■ PAGE TEXT:
Motivation. The Spanish version (Ferriz et al., 2015) of the Perceived Locus of Causality Questionnaire (Goudas et al., 1994) was used. All items began with the stem: “I participate in the soccer lessons… ” and consisted of 24 items that measure six forms of motivation: intrinsic motivation (e.g., “Because I enjoy learning new abilities.”); integrated regulation (e.g., “Because I believe that sport is in accordance with my values.”); identified regulation (e.g., “Because it is a good way to learn lots of things that could be useful to me in other areas of my life.”); introjected regulation (e.g., “Because I would like the teacher to think that I am a good student.”); external regulation (e.g., “Because I have to do it.”); and amotivation (e.g., “But I don’t know why.”). Each type of regulation was composed of four items, and previous research in the sport education context has provided support for the factor structure and internal reliability of this measure (Goudas et al., 1994). 

Satisfaction. The Spanish version (Sicilia et al., 2014) of the Physical Activity Class Satisfaction Questionnaire (Cunningham, 2007) was used. All items began with the stem: “Show your satisfaction level in PE …” and included 45 items distributed across nine dimensions. In this study, only eight dimensions were measured: teaching (e.g., “the teacher’s enthusiasm during classes”); relaxation (e.g., “the way my mind can switch off”); cognitive development (e.g., “what I learn regarding technical-tactical skills”); interaction with others (e.g., “the interaction I had with others in the class”); normative success (e.g., “my ability to do better than other classmates”); fun and enjoyment (e.g., “the pleasant experiences I had in the class”); mastery experiences (e.g., “the opportunity to learn new skills”); and diversionary experience (e.g., “I feel exhilarated during the class.”). Previous research in educational contexts has demonstrated acceptable reliability of the instrument (Gil-Arias et al., 2020).

The items of both questionnaires were anchored on a Likert scale ranging from one (strongly disagree) to five (strongly agree).

Intervention 

After an initial evaluation, the intervention began. One study group experienced the hybrid program (SE+NLP), while the other study group received a program based only on NLP. However, both intervention programs were conducted over 12 lessons (six weeks), scheduled for 55 minutes twice a week.

■ INFORMATION GIVEN:

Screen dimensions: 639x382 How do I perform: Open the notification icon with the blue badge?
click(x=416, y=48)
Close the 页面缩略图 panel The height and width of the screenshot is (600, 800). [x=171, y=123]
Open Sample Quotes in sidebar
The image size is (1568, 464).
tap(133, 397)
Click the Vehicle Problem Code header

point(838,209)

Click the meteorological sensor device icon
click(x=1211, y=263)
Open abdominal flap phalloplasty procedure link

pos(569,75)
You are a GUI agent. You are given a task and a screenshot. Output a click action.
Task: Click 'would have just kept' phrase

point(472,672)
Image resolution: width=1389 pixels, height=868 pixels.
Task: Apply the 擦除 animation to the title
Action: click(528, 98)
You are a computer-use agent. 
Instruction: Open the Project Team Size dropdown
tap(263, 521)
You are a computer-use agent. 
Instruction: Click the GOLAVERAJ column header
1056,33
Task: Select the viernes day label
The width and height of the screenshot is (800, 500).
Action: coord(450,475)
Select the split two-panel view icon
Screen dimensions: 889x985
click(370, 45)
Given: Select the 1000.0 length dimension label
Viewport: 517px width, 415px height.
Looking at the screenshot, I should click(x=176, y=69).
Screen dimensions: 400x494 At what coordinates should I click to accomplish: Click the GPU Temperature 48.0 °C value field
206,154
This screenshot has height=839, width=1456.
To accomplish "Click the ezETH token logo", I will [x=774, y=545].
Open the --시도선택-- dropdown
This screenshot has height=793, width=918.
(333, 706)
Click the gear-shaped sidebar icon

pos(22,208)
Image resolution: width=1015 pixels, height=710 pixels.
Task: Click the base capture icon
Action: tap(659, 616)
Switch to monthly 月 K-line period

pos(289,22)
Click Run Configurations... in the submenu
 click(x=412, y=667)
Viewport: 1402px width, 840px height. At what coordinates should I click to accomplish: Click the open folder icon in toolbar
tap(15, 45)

■ GIVEN EXERCISE A: List the six forms of motivation that the questionnaire passage says the Perceived Locus of Causality Questionnaire measures.
■ GIVEN EXERCISE B: Reproduce word for word the part of the questionnaire passage starting at "After an initial" and ending at "twice a week.".
The rows are separate material, unrelated to the questionnaire passage.

■ COMPLETE OUTPUT A: intrinsic motivation, integrated regulation, identified regulation, introjected regulation, external regulation, amotivation

■ COMPLETE OUTPUT B:
After an initial evaluation, the intervention began. One study group experienced the hybrid program (SE+NLP), while the other study group received a program based only on NLP. However, both intervention programs were conducted over 12 lessons (six weeks), scheduled for 55 minutes twice a week.